Standard Bank faces barrage of questions on fossil fuel finance at AGM

This morning at Standard Bank’s virtual AGM, the board and executives faced a barrage of questions from activist shareholders about the bank’s approach to financing fossil fuels, and the climate and human rights impacts of oil and gas projects in Uganda, Tanzania and Mozambique.

In addition, 32% of Standard Bank shareholders voted against the re-election of the group’s Chairman, Thulani Gcabashe. As asset managers release their voting records and rationales in the next few months, it will be interesting to see whether this unusually high level of votes against the re-election of a sitting chair is in part a reflection of shareholder dissatisfaction with the bank’s handling of climate risk.

Gcabashe opened the meeting with a statement confirming that the bank will publish, with its 2021 reporting to shareholders, a climate strategy and short-, medium-, and long-term targets to reduce its exposure to fossil fuel assets, on a timeline aligned with the Paris Goals.

This follows a meeting last week between the bank and the co-filers, including Just Share, of a non-binding climate risk-related shareholder resolution which the bank declined to table earlier this month. At the meeting, Standard Bank confirmed its intention to publish a climate strategy in accordance with the request in the resolution, and confirmed that it is not opposed to the filing of non-binding resolutions by shareholders.

Activist shareholders from civil society organisations Africa Institute for Energy Governance (AFIEGO), the Global Catholic Climate Movement, BankTrack, 350Africa, Justiça Ambiental (JA!)/Friends of the Earth Mozambique, Just Share, and the Centre for Environmental Rights asked questions at the AGM. These related mainly to the bank’s proposed financing of the East African Crude Oil Pipeline (EACOP), the human rights impacts of the pipeline on affected communities, activist intimidation, and how the International Energy Agency (IEA)’s recently-published Net Zero by 2050 scenario will impact the bank’s fossil fuel financing decisions.

Questions were also asked about Total’s Mozambique Liquefied Natural Gas (LNG) project (Standard Bank is one of the banks providing finance for this project), and the climate competency of the Standard Bank board.

The EACOP is a planned 1,445-kilometre pipeline that stretches from Uganda to Tanzania, which, if built, will have disastrous consequences for local communities, wildlife, and the planet. If completed, it could transport over 1.7 billion barrels of recoverable oil. The IEA’s Net Zero report clearly states that there is no need for new oil or gas fields, and that sharp declines in the production and consumption of oil must occur in the next decade in order to limit temperature rise to 1.5°C.

Whilst several pre-prepared answers read out by the bank were lengthy, the vast majority of its responses failed to provide direct answers to specific questions asked.

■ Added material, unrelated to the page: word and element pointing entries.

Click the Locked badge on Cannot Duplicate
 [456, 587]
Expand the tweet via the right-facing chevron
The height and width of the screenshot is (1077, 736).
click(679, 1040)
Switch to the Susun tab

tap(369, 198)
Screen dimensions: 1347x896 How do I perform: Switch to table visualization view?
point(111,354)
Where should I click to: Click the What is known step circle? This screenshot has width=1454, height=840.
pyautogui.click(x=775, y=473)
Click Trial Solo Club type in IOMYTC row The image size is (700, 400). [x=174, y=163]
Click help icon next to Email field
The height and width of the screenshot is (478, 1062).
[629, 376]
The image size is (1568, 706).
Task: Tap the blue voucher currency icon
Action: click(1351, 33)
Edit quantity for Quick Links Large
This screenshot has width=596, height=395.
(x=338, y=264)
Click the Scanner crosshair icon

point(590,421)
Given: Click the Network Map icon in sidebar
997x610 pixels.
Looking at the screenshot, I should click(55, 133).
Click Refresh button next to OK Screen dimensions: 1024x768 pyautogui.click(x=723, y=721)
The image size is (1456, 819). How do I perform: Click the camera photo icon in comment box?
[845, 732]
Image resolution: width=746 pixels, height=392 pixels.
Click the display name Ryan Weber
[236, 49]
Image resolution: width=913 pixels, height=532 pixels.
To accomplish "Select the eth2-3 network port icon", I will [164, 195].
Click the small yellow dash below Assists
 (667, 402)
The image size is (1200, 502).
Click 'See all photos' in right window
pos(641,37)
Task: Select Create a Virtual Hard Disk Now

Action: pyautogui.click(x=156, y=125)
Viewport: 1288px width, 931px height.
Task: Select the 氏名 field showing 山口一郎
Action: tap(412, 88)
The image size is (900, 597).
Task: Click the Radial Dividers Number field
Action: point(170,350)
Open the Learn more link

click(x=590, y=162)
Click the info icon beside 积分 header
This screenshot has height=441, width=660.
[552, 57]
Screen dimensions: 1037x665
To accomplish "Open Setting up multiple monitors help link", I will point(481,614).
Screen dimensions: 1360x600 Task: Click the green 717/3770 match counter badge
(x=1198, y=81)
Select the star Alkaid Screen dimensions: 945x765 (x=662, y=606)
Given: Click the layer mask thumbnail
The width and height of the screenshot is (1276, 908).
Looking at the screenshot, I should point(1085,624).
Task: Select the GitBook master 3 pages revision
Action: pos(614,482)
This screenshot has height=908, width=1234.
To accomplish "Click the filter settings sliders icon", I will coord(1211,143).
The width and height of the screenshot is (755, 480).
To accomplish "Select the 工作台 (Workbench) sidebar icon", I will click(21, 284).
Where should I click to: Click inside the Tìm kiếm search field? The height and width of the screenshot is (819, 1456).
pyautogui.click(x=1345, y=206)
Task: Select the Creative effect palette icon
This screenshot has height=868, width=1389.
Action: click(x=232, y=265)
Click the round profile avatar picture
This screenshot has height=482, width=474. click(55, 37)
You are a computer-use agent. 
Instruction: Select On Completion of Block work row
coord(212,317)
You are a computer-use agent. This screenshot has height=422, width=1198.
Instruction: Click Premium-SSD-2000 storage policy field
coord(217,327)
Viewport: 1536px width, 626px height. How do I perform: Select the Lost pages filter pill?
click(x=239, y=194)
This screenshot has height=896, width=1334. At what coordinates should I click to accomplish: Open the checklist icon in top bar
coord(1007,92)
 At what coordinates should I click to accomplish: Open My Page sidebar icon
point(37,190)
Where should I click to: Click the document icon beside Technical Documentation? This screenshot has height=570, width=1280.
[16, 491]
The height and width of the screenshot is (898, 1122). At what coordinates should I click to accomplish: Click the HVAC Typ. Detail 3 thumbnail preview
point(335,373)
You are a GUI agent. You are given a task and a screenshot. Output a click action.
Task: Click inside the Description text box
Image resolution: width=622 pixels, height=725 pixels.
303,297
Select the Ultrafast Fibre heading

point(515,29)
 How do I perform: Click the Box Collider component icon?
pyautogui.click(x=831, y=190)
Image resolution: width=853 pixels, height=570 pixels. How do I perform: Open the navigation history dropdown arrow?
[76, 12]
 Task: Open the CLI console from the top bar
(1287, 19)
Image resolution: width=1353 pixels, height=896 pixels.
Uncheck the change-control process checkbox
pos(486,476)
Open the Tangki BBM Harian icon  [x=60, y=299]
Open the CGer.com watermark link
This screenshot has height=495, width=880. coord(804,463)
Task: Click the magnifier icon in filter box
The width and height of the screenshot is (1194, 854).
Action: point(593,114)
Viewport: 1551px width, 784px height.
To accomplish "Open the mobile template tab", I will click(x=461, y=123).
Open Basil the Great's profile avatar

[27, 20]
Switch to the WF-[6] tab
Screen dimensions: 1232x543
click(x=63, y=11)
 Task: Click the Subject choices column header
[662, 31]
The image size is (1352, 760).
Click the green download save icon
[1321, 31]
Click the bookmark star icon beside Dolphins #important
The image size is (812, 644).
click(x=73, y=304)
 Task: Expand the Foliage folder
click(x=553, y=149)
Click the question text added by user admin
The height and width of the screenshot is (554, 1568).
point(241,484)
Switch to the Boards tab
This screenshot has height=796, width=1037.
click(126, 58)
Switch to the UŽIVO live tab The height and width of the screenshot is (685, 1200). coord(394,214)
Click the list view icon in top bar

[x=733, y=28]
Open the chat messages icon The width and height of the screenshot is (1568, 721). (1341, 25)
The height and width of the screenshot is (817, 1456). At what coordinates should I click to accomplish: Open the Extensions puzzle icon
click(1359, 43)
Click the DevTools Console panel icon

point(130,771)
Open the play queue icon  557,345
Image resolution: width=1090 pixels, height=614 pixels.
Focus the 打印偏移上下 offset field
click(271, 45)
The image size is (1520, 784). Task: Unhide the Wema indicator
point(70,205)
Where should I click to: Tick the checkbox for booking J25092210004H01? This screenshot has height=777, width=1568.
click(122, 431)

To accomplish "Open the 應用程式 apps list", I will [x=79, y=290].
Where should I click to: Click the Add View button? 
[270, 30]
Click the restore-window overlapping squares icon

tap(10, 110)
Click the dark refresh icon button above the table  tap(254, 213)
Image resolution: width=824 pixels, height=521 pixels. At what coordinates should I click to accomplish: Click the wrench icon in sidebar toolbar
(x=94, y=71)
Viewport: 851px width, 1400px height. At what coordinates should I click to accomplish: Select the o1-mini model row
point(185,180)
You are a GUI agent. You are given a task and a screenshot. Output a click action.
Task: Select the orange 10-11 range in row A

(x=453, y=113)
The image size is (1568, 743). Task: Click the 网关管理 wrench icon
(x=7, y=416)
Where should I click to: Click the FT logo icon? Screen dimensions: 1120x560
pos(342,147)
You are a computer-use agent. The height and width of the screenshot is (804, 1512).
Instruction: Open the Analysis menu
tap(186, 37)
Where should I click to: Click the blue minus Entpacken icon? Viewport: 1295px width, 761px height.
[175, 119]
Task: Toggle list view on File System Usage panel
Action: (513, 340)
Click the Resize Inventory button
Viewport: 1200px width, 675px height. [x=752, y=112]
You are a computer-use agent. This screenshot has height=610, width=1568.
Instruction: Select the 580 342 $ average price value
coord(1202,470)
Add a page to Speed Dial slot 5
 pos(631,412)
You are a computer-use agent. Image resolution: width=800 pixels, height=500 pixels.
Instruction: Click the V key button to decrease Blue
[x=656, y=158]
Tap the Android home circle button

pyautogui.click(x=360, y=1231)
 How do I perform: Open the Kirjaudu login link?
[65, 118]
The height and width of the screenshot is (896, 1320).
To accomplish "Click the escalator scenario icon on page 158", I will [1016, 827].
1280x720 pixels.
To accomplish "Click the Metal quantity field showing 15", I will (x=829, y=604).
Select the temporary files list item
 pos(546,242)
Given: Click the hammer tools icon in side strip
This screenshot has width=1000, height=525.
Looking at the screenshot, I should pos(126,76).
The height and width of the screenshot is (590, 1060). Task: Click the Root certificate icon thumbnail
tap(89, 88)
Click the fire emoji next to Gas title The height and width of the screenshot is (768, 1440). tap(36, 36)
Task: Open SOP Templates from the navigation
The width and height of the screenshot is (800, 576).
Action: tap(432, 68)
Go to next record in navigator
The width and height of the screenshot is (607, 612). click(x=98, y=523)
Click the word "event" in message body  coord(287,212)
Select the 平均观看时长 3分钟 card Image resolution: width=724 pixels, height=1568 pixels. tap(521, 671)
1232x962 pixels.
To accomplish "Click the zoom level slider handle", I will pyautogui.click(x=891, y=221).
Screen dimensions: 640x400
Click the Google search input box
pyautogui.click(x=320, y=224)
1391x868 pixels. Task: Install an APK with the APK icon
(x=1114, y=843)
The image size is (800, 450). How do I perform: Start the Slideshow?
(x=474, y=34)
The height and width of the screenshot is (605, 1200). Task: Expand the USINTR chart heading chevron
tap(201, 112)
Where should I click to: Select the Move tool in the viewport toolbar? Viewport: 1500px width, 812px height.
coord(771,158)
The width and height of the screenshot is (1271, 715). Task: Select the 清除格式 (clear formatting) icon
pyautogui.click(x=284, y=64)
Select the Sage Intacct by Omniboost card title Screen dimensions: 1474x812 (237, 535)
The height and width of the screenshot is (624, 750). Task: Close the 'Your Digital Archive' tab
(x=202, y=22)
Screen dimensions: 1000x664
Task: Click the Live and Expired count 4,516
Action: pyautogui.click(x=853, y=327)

BankTrack’s Ryan Brightwell: “We asked several direct questions of the bank on the EACOP. Would it make its consultant’s report on the project’s environmental and social impacts available to shareholders? Would it commit not to finance large-scale oil and gas projects like EACOP before it publishes its new climate policy? And most urgently, would it use its leverage with its client, the Ugandan Government, to call for the immediate release of the imprisoned Ugandan human rights defender Maxwell Atuhura, who was working with communities affected by the project at the time of his arrest? We did not get a single direct answer to any of these questions.”

AFIEGO’s Diana Nabiruma: “Standard Bank told us that its consultants undertook consultations with several communities along the pipeline’s route in March and April, and that their initial report concluded that “people who will be impacted by the project continue with their livelihoods as normal”, and that, overall, there were “no red flags noted”. This contradicts what we know from our work with affected communities: that people have been told not to plant perennial crops, or to make changes to their buildings, or even to bury their dead without permission from Total – due to compensation cut-off dates. The response ignores the arrests and intimidation faced by local people along the pipeline’s route, and the impacts and risks that Oxfam set out in detail in its community-based human rights impact assessment of the project. In short, it sounds like a whitewash.”

JA! / FoE Mozambique’s Ilham Rawoot: “On the whole, Standard Bank’s responses to civil society were vague and repetitive. Standard Bank did not provide any actual answers to JA!’s questions about gas investments in Mozambique, which have been shown to have displaced thousands of rural people. The bank refused to undertake to make public the monitoring report it says it will receive from Total in August, nor to meet with us for further engagement”.